May 10, 2013, 6:31 p.m.; Corrected May 13, 2013 12:10 p.m.
Tom Williams/CQ Roll Call File Photo
Louisiana Democrat Mary L. Landrieu has revamped her amendment to freeze flood insurance rates for five years, removing the biggest obstacle to final Senate action this week on legislation to authorize federal projects for flood control, navigation and environmental restoration.
Progress on the water resources bill screeched to a halt last week, when Landrieu held up amendment votes until leaders agreed to consider her proposal to stop an increase in flood insurance premiums until the Federal Emergency Management Agency has studied their affordability.
Senate Majority Leader Harry Reid, D-Nev., moved to limit debate on the bill (S 601) in an attempt to prod negotiations on Landrieu’s proposal. The cloture vote would be held at noon May 14 if senators cannot agree to consider Landrieu’s amendment.
It looks as though the cloture vote will be unnecessary. Landrieu rewrote the amendment to avoid adding to the overall cost of the bill, once it became clear that an amendment that did so would complicate passage, according to an aide to the senator. The amendment was filed Thursday.
“We didn’t want to hurt the bill,” the aide said.
Landrieu has been concerned that a flood insurance overhaul (PL 112-141) signed into law last year will sharply increase the premiums paid by homeowners. Lawmakers from the Gulf Coast, which is still reeling from the double whammy of hurricanes Katrina and Rita in 2005, have been joined in fighting the higher flood insurance premiums by those from mid-Atlantic states hit last year by Hurricane Sandy.
“New Jersey families already suffered from a natural disaster,” Sen. Robert Menendez, D-N.J., said last week. “The next disaster shouldn’t be a man-made one.”
The flood insurance program drastically raised rates in January for homes in low-lying areas at high risk of flooding.
In some cases, homeowners along storm-battered coasts in New York and New Jersey were facing premiums of more than $500 per month for coverage that tops out at $250,000 per home plus $100,000 for the contents, which is often less than the property’s value.
Landrieu said in a letter to FEMA Administrator Craig Fugate in March that the planned phase-in of these higher premiums will raise the cost to many homeowners by 20 to 25 percent over each of the next four or five years. The premium increases are driven by a spike in claims stemming from the extreme-weather events of recent years.

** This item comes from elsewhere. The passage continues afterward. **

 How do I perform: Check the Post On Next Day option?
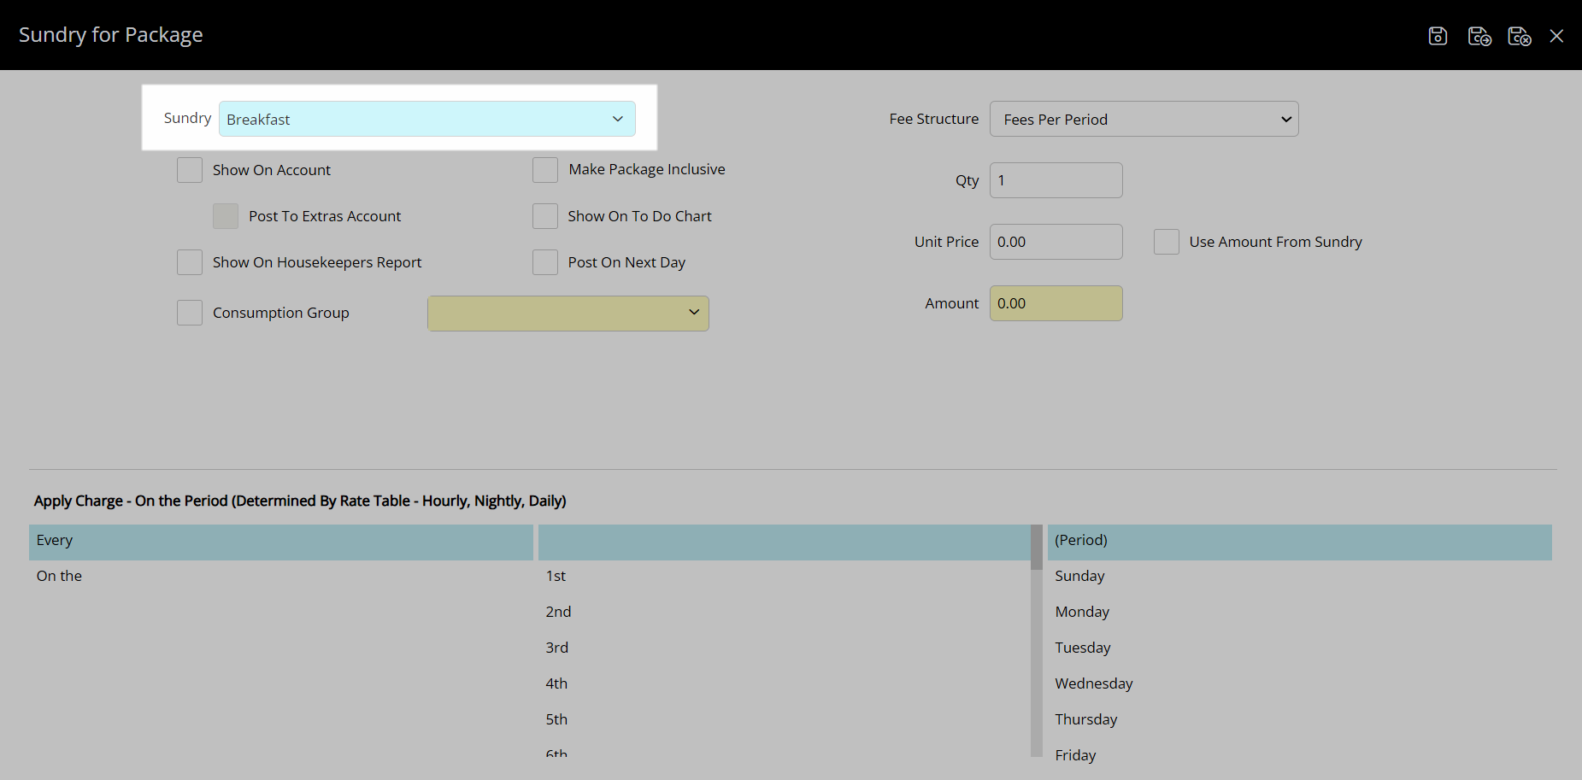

“I have been warning about these increases for some time,” Landrieu said. “We don’t have time to wait; we need to stop these rate increases now. Families and businesses in Louisiana are already paying exorbitant rates for flood insurance, and some could see those rates go up dramatically under these proposals. My amendment will stop these increases until FEMA conducts an affordability study and Congress can act on the results. I agree that the National Flood Insurance Program needs to be self-sustaining, but this is not the right way.”
Landrieu has been joined in her efforts to rein in the premium increases by fellow Louisianan David Vitter, the ranking Republican on the Environment and Public Works Committee and the water bill’s co-sponsor. The support by lawmakers from New York and New Jersey has given Landrieu additional leverage in pushing her campaign.
The amendment also would benefit interior states along major river systems, such as those bordering the Mississippi River, an aide to Landrieu said, because of new flood maps that the insurance program’s administrators are using.
With the issue of the amendment’s cost now resolved, the water bill appears to be back on track for passage by midweek, although senators still have until 4 p.m. on May 13 to file amendments.
The bill would authorize Army Corps of Engineers projects, including harbor dredging and protecting waterways from storm damage. It also would create a national levee safety program and a financing pilot program to provide loans and loan guarantees for flood control, water supply and wastewater projects.
Under a compromise that senators reached last week, funding for dredging and other port improvements would increase by $100 million annually for six years. After that, all the revenue raised annually through a user fee levied on domestic and imported shipping would be dedicated to the Harbor Maintenance Trust Fund. That revenue now totals about $1.6 billion a year.
Sarah Chacko contributed to this report.
Corrects the timing to say that the amendment was filed Thursday.